İşte Mert'in Diken.com.tr'de yayınlanan yazısındaki ilgili bölüm:

YENİ YOL: BARIŞ SÜRECİNİN ARDINA GİZLENMEK

Şimdilerde, ‘yeni Türkiye düzeni’nin değirmenine su taşımanın bir yolu da, Kürt barış sürecinin ardına gizlenmek; oradan etrafa taş atıp bir taşla birçok kuş vurma çabası.

Son zamanlarda, yukarıda tarif ettiğim evsafa sahip zevat, iktidar destekçileriyle birlikte yeni bir cephe açmış vaziyette. Özetle söyledikleri şu: ‘Madem iktidar partisi Kürt barış süreci başlattı, iktidara karşı her itiraz barış sürecine karşı olmak demektir.’

KİM BU "KÜRTLERİ SAVAŞA DAVET EDEN" SOLCULAR?

O kadar da değil… Bu kafaya göre mevcut sürece dair en ufak bir kuşkusu olan herkes ‘Kürtleri savaşa davet etmektedir.’

Öylesi de vardır elbet. Ama tam olarak kimdir bu dillere dolanan ve ‘Kürtleri savaşa davet eden solcular’ çok merak ediyorum.

Sol adı altında derin bağlantılar içinde olanlar olabilir, ama onlara kim kulak asar ki? Peki, bunların dışındakiler kim? Nerde yaşıyor ve yaşatılıyorlar?

Bu insanlar kim bilmiyorum ama her onları diline dolamış zevatı adıyla sanıyla takdim edebilirim. Hemen birini söyleyeyim; mesela son yazısında yukarda söylediklerimi özetleyen (Radikal, ‘İyi ki Kürtler varmış…’) Oral Çalışlar. Şimdi o zevattan da aynı şeyi bekliyorum.

Ama durun, hemen kendilerine yardımcı olayım. İktidar destekçisi bazıları bu savaşçılardan birinin ben olduğumu doğrudan veya dolaylı olarak yazıp durdu. Mesela bugüne kadar yazdıklarım ve söylediklerim dikkate alınıp bir sonuca varılsa ben bunlardan biri sayılır mıyım?

SİZ NE DEDİĞİNİZİN FARKINDA MISINIZ?

Acaba Kürtlerin savaşmasından, benim gibi biri ne umabilir? Ne olursa olsun iktidar karşıtlığı mı? Ama, sırf iktidar zora düşsün diye insanların ölmesini içine sindirmek mümkün olabilir mi?

[Görüntülenen öğeleri bulma kayıtları]
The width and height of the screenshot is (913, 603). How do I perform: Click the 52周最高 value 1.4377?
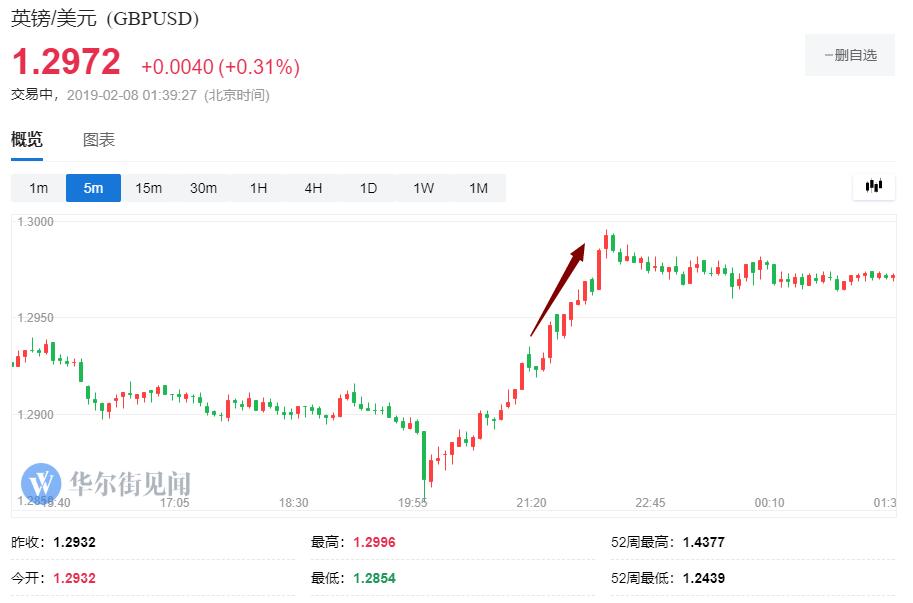click(x=703, y=542)
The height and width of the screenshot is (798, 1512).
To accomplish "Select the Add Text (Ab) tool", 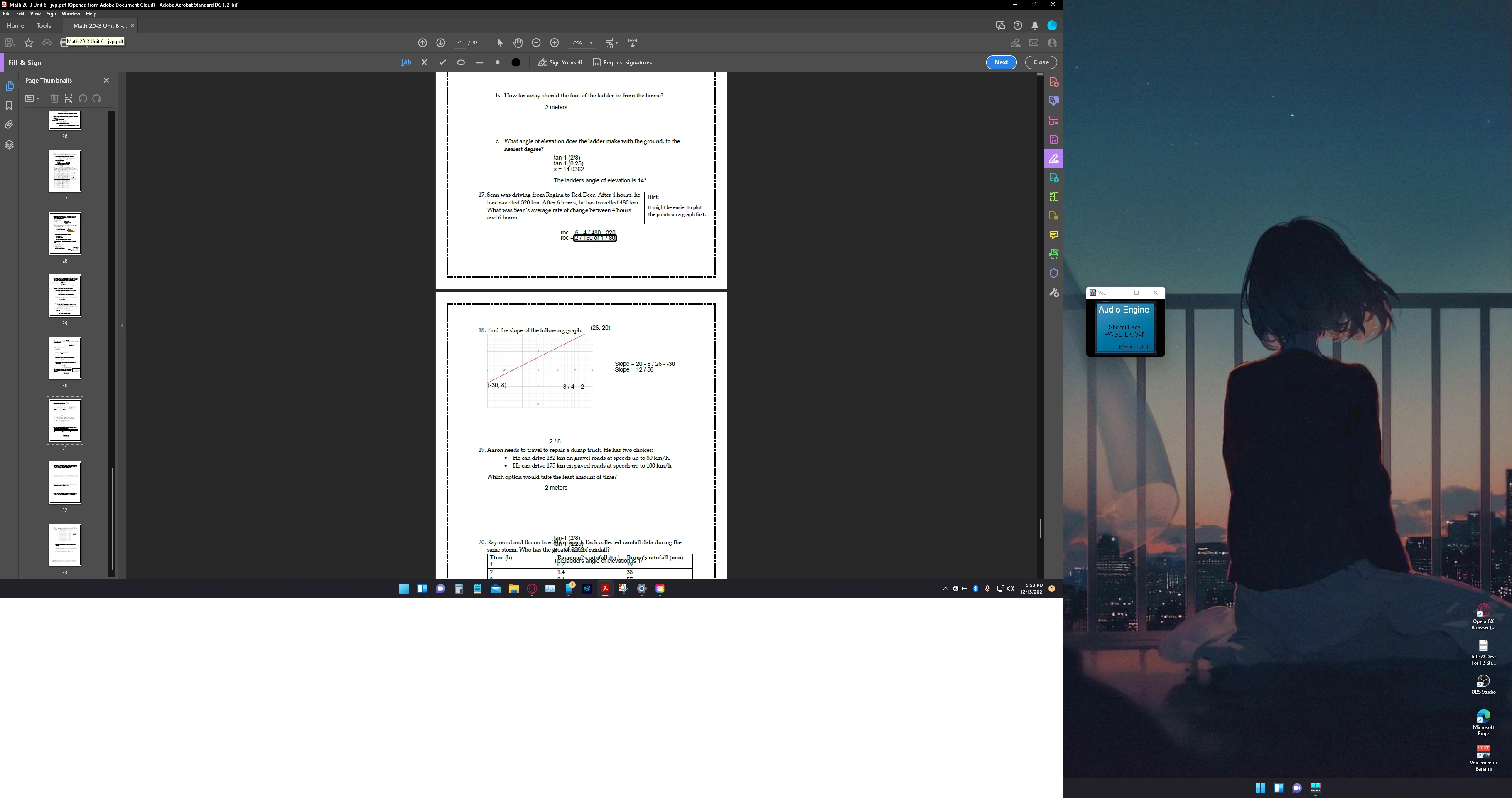I will coord(405,62).
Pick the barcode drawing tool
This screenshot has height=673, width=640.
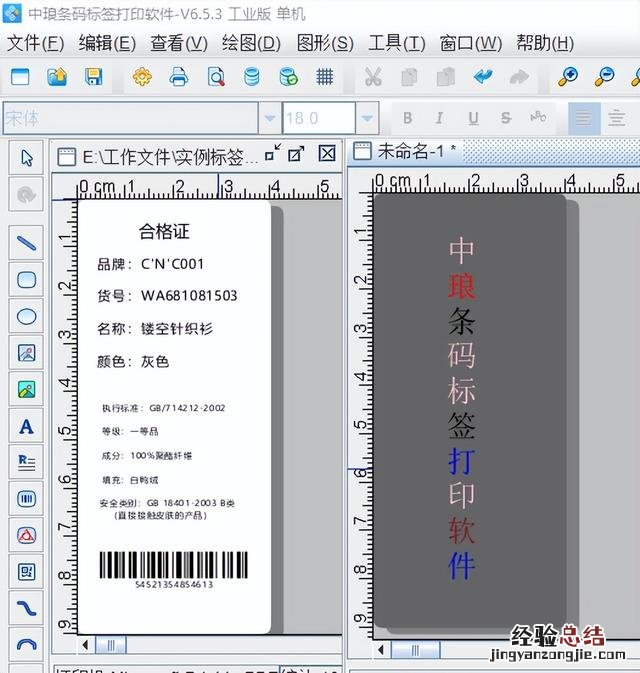coord(27,498)
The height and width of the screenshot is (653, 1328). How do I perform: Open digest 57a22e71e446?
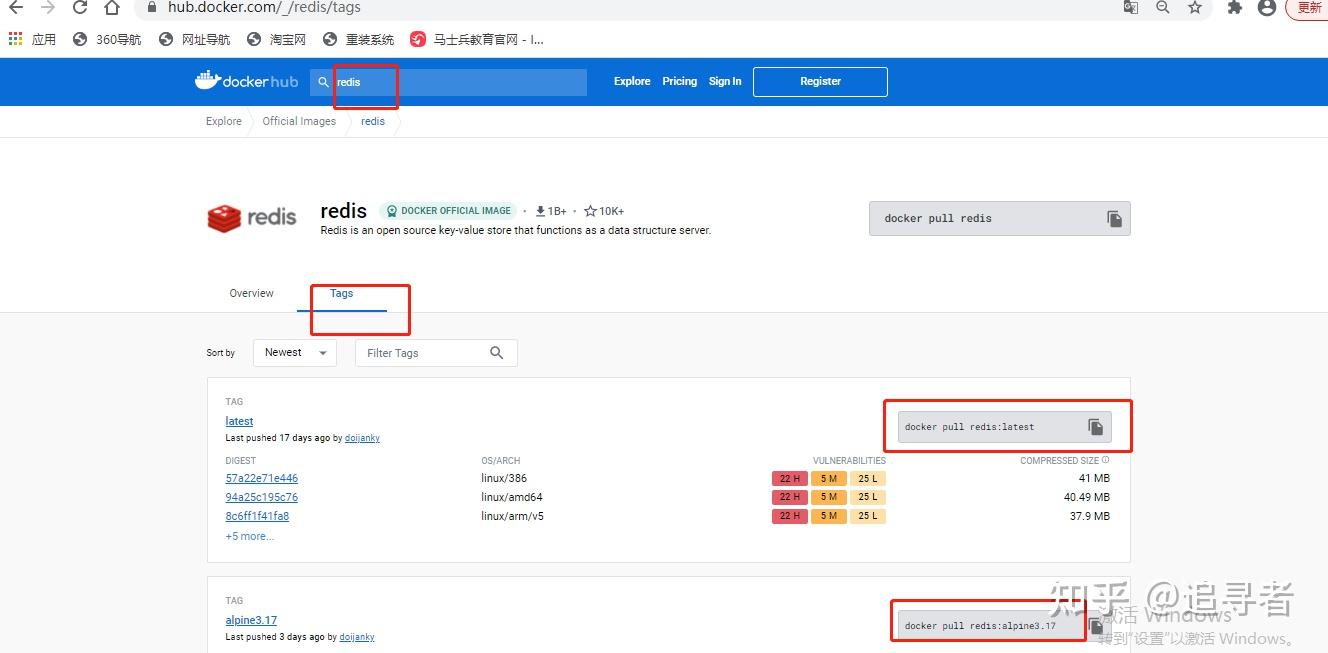[x=261, y=478]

Görev. Barış süreci üzerine yazıdan "Sol adı altında" ifadesinden "yaşıyor ve yaşatılıyorlar?" ifadesine kadar uzanan kısmı aynen alıntılayın. Yukarıdaki satırlar gerekli değildir.

Görevin çözümü.
Sol adı altında derin bağlantılar içinde olanlar olabilir, ama onlara kim kulak asar ki? Peki, bunların dışındakiler kim? Nerde yaşıyor ve yaşatılıyorlar?